Immediate chest compressions are the first step when someone collapses and shows no signs of life. Begin with strong, uninterrupted compressions at a rate of at least 100 per minute, pressing down about 2 inches deep into the chest. This action increases the likelihood of restoring blood flow to vital organs.
Use of defibrillation is the next critical step. A defibrillator is used to deliver a controlled shock to the heart, aiming to restore its normal rhythm. Place the pads on the person’s bare chest and follow the device’s prompts, ensuring no one is touching the individual while it is analyzing or delivering a shock.
When learning these techniques, focus on mastering the hands-on skills. Familiarity with both manual chest compressions and the use of defibrillators increases confidence and response time, providing the best chance of survival in emergency scenarios.
CPR and AED Procedures
Perform chest compressions with a depth of at least 2 inches (5 cm) for adults, aiming for a rate of 100-120 compressions per minute. For children, use a depth of 1.5 inches (4 cm), and for infants, compress about 1.5 inches deep with two fingers.
If the individual is unresponsive and not breathing, begin chest compressions without delay. After 30 compressions, deliver two rescue breaths by sealing the mouth and pinching the nose, ensuring the chest rises with each breath.
If a defibrillator is available, activate it and follow the instructions provided. Attach the electrode pads to the victim’s bare chest–one on the upper right side, the other on the lower left. Ensure no one is touching the individual when the shock is delivered. If a shock is needed, it will advise you to clear the area.

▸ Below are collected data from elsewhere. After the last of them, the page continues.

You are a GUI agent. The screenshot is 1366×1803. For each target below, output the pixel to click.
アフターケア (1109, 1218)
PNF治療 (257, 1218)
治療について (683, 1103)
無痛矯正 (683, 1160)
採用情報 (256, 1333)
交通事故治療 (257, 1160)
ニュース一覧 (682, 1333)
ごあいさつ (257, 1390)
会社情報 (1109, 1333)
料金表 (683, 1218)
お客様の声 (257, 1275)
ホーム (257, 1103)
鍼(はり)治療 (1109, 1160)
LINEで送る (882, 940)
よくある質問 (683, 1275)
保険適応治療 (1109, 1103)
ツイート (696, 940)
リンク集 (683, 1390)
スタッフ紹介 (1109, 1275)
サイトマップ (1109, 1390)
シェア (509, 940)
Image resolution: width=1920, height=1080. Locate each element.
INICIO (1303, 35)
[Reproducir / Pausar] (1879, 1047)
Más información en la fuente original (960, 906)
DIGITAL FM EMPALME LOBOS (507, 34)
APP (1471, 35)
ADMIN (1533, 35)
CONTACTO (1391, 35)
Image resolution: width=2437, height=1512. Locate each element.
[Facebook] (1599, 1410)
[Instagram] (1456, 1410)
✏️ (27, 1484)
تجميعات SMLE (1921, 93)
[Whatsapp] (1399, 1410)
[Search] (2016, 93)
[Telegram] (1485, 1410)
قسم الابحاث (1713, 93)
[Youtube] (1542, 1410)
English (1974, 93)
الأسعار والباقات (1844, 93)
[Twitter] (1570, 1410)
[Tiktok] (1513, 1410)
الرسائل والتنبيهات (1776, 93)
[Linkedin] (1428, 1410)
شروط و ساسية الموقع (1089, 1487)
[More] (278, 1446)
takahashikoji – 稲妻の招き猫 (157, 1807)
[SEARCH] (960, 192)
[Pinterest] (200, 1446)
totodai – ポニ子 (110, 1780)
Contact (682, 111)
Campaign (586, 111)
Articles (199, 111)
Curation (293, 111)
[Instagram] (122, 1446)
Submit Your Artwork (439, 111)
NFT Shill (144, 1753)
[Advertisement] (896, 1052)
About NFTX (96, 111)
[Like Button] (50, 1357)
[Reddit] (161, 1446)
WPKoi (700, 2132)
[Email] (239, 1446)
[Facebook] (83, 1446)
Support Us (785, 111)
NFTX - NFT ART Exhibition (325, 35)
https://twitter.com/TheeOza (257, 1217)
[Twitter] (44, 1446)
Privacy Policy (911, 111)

After a shock is given, resume chest compressions immediately. Continue until help arrives or the individual shows signs of life.
- Ensure the scene is safe before approaching the victim.
- Open the airway using the head-tilt, chin-lift method.
- If no pulse is detected, begin compressions immediately.
- For infants, use two fingers to perform compressions at a shallower depth.
- Use a defibrillator as soon as it’s available, following the voice prompts.
- Resume compressions immediately after delivering a shock.
Act without hesitation. Every moment counts in a life-threatening emergency.
How to Assess Heart Rhythm During CPR
Feel for the pulse at the carotid artery while performing chest compressions. If no pulse is detected within 10 seconds, begin the rhythm check. Assess the chest for movement, signs of breathing, or irregular gasps. If there are no signs of a heart rhythm or signs of life, continue chest compressions and prepare for advanced support.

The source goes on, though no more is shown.